BACKGROUND: This work of exhibition contributes to belonging (Baumeister & Leary) & community storytelling (Rappaport, Sonn et al). ‘Creative writing thinking’ is a methodology proposed by the research team in previous works that supposes creative writing produces knowledges, which might then be ‘applied creative writing’ in response to challenges and opportunities of community belonging & social enterprise (Rendle-Short F et al. 2017). How do we story the city? What might a future city look like? What does a map of a city look like when it’s informed by creative writing thinking?
CONTRIBUTION: DISRUPT is an exhibition on a 20m wall in the CBD during MKW, the outcome of 4 workshops using creative writing thinking to discover how a city is ‘storied’, expressed as a map produced by RMIT creative writing researchers, the public & artist Alex Hotchin. The creative writing workshop and the map are here considered as forms for taking creative writing thinking & expressing it collaboratively, in response to the problem of storying the city, because the city itself is shared, both experienced & made together. DISRUPT shows how storying the city can manifest through methodologies of creative encounter & exchange, collective embodied experience of participants, visible storytelling & public mapping.
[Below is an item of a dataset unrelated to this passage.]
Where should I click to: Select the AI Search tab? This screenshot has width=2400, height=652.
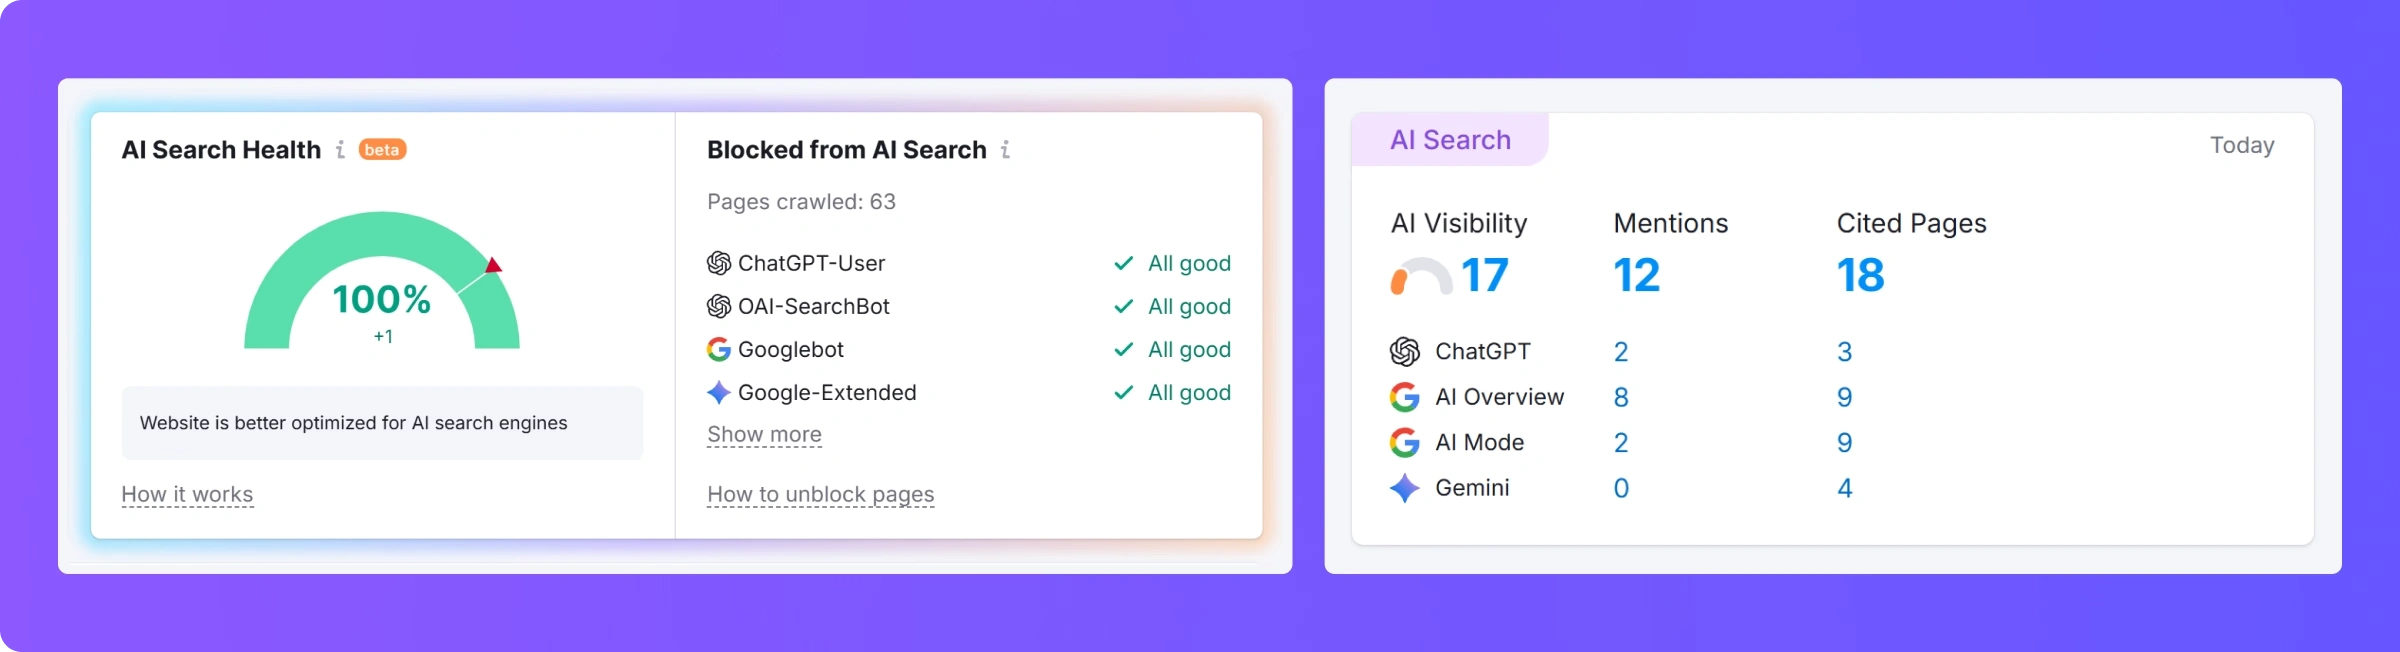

The research develops a form to encompass collaborative effort & creative writing knowledge which contribute to an impression of the future city.
SIGNIFICANCE: DISRUPT shifted knowledge on how to come at creative writing knowledge collaboratively; apply creative writing thinking to social change; express creative writing knowledge through spatial forms; & to better define the space of collaboration & co-creation as articulated by other creative writing research projects such as WrICE. Attendance to MKW: 30000; the festival’s estimated economic impact on CoM was $700000. MKW contributed $3000 competitive funding to this project which was also resourced by Metro Tunnels & STREAT.